WASHINGTON (AP) — A beaming Donald Trump welcomed Israeli Prime Minister Benjamin Netanyahu to their first face-to-face meeting in nearly four years on Friday, patching up a political alliance important to both men that had broken down when the Israeli leader offended Trump by being one of the first to congratulate Joe Biden on his 2020 presidential victory.

Asked by journalists if his U.S. trip was making progress toward a Gaza cease-fire at home, Netanyahu said, “I hope so,” and added that Israel was eager for an agreement.

Netanyahu handed Trump a framed photo that the Israeli leader said showed a child who has been held hostage by Hamas-led fighters since the first hours of the war. “We’ll get it taken care of,” Trump assured him.

Trump’s campaign said he pledged in the meeting to “make every effort to bring peace to the Middle East” and combat antisemitism on college campuses if American voters elect him to the presidency in November.

Republican presidential candidate former President Donald Trump meets with Israeli Prime Minister Benjamin Netanyahu at his Mar-a-Lago estate, Friday, July 26, 2024, in Palm Beach, Fla. (AP Photo/Alex Brandon)
Republican presidential candidate former President Donald Trump meets with Israeli Prime Minister Benjamin Netanyahu at his Mar-a-Lago estate, Friday, July 26, 2024, in Palm Beach, Fla. (AP Photo/Alex Brandon)

Trump was waiting for Netanyahu on the stone steps outside his Mar-a-Lago estate in Palm Beach, Florida, where he warmly clasped the hands of the Israeli leader. Both men have a strong interest in resuming their relationship, including for the political support and luster their alliance brings.

“We’ve always had a great relationship,” Trump insisted before journalists. Asked as the two sat down in a muraled room for talks if Netanyahu’s trip to Mar-a-Lago was repairing their bond, Trump responded, “It was never bad.”
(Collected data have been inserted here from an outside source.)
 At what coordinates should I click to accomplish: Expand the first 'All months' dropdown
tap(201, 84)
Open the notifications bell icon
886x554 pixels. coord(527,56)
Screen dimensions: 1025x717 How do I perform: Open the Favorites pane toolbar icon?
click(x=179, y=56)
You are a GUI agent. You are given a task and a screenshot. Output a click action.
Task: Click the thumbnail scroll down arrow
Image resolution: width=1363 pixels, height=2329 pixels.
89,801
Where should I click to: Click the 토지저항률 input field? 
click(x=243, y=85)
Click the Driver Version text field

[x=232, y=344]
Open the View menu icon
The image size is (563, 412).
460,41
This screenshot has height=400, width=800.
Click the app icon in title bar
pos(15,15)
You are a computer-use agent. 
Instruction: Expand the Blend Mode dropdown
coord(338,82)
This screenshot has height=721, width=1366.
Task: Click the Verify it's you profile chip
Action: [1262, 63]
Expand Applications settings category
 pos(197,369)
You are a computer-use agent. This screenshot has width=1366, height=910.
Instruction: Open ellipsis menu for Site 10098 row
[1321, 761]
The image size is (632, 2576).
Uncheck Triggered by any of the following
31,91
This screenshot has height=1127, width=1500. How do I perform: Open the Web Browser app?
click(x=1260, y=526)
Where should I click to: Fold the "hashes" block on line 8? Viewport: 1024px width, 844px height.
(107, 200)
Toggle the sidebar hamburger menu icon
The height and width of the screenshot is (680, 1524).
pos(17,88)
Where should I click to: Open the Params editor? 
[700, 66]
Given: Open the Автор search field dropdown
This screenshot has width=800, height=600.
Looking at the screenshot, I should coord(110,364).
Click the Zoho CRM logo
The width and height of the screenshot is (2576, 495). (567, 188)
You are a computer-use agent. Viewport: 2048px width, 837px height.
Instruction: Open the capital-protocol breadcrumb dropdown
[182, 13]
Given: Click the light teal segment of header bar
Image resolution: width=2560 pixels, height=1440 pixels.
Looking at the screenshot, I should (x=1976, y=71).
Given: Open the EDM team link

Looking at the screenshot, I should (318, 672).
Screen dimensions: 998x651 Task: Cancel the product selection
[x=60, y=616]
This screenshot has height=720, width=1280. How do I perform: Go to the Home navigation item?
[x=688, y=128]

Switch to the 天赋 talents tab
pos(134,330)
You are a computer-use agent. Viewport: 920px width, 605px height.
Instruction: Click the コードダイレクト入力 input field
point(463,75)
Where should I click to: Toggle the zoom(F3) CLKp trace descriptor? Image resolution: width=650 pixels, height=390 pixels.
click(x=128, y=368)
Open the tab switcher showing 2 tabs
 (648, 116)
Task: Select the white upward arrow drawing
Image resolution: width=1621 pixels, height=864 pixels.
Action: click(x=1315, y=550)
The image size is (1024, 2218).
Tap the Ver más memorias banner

As president, Donald Trump went well beyond his predecessors in fulfilling Netanyahu’s top wishes from the United States. Yet by the time Trump left the White House, relations had soured, with Trump publicly criticizing Netanyahu as disloyal despite the other man’s efforts to mend ties.

For both men, Friday’s meeting was aimed at highlighting for their home audiences in the United States and Israel their depiction of themselves as strong leaders who have gotten big things done on the world stage, and can again.

Netanyahu’s Florida trip followed a fiery address to a joint meeting of Congress on Wednesday that defended his far-right government’s conduct of the war and condemned American protesters galvanized by the killing of more than 39,000 Palestinians in the conflict.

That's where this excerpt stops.